Turbulence in microfluidics: cleanroom-free, fast, solventless, and bondless fabrication and application in high throughput liquid-liquid extraction
Camila L. de Camargo, Letícia Y. Shiroma, Gabriela F. Giordano, Angelo L. Gobbi, Luis C. S. Vieira, and Renato S. Lima*
Laboratório de Microfabricação, Laboratório Nacional de Nanotecnologia, Centro Nacional de Pesquisa em Energia e Materiais, Campinas, São Paulo 13083-100, Brasil
This paper addresses an important breakthrough in the deployment of ultra-high adhesion strength microfluidic technologies to provide turbulence at harsh flow rate conditions. This paper is only, to our knowledge, the second reporting on the generation of high flow rate-assisted turbulence in microchannels. This flow solves a crucial bottleneck in microfluidics: the generation of high throughput homogeneous mixings. We focused on the fabrication of bulky polydimethylsiloxane (PDMS) microchips (without any interfaces) rather than the laborious surface modifications that were employed in the first reporting about turbulence-assisted microfluidics. The fabrication is cleanroom-free, simple, low-cost, fast, solventless, and bondless requiring only a laboratory oven. More specifically, our method relies on the shaping of a nylon scaffold, cure of PDMS with embedded nylon, and removal of this scaffold. The scaffold was obtained by manually wrapping nylon threads. The withdrawing out of the scaffold was completed in few seconds using only a plier. Such microchannels endured flow rates of up to 60.0 mL min-1with a strikingly low elastic deformation. The importance in producing turbulence into microscale channels was successfully shown in liquid-liquid extractions. The great energy dissipation rate relative to the turbulence created high throughput and efficient extractions in microfluidics for the first time. The residence time was only 0.01 s at 25.0 mL min-1 (total flow rate of the immiscible phases). In addition, the partition coefficient determined in a single run was similar to that obtained by the conventional batch shake-flask method that was realized in triplicate.

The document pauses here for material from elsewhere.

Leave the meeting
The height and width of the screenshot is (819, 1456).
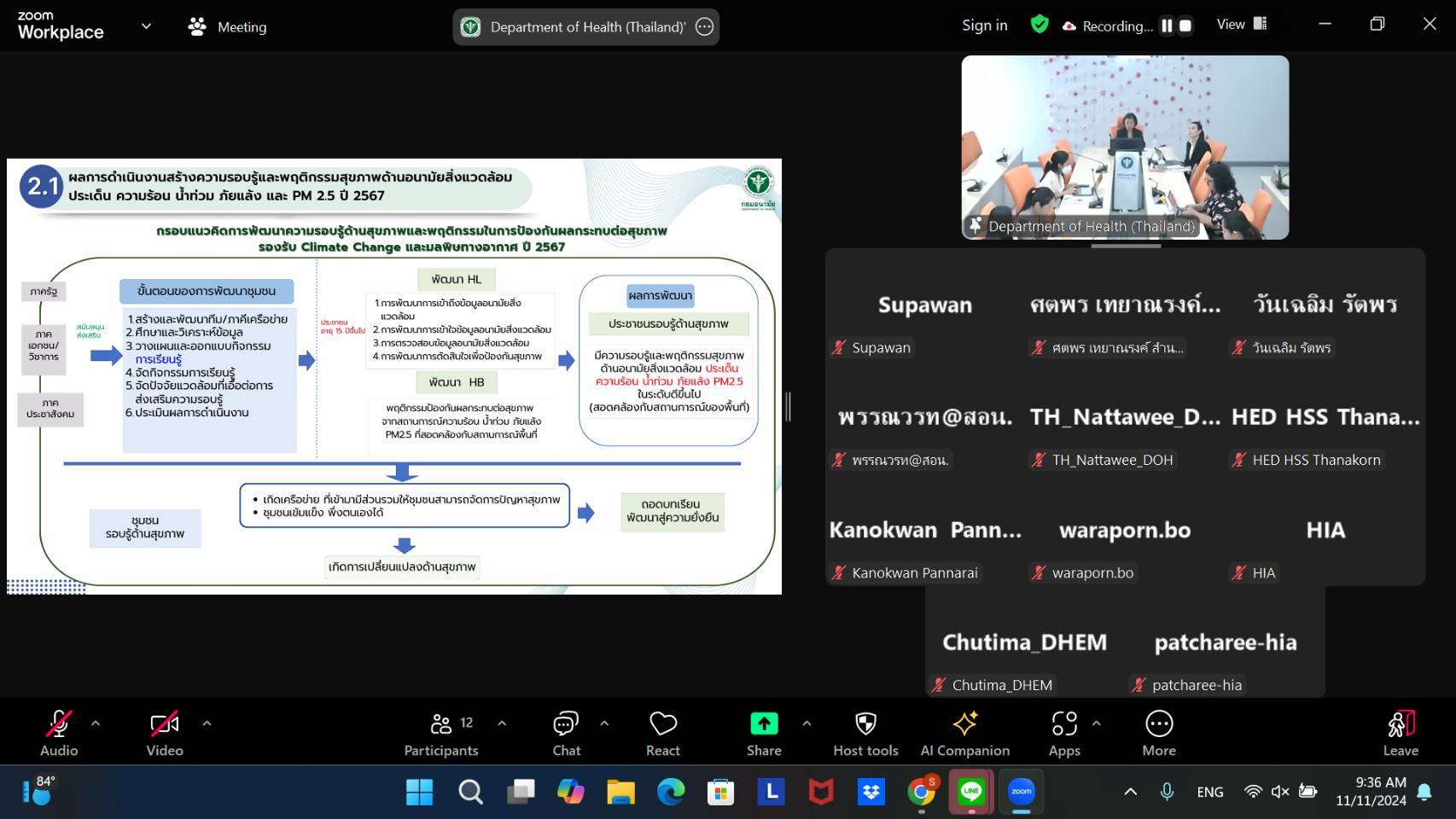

This article was published in Analytica Chimica Acta (Elsevier, DOI 10.1016/j.aca.2016.08.052). The project has been developed in Microfabrication Laboratory (LMF, LNNano) with financial support from FAPESP (Grant No. 2014/24126-6) and Petrobras (Grant No. 2012/00029-6). Lastly, ‘Laboratório de Microscopia Eletrônica’ from LNNano is thanked for its provision of facilities to record the microscopy images.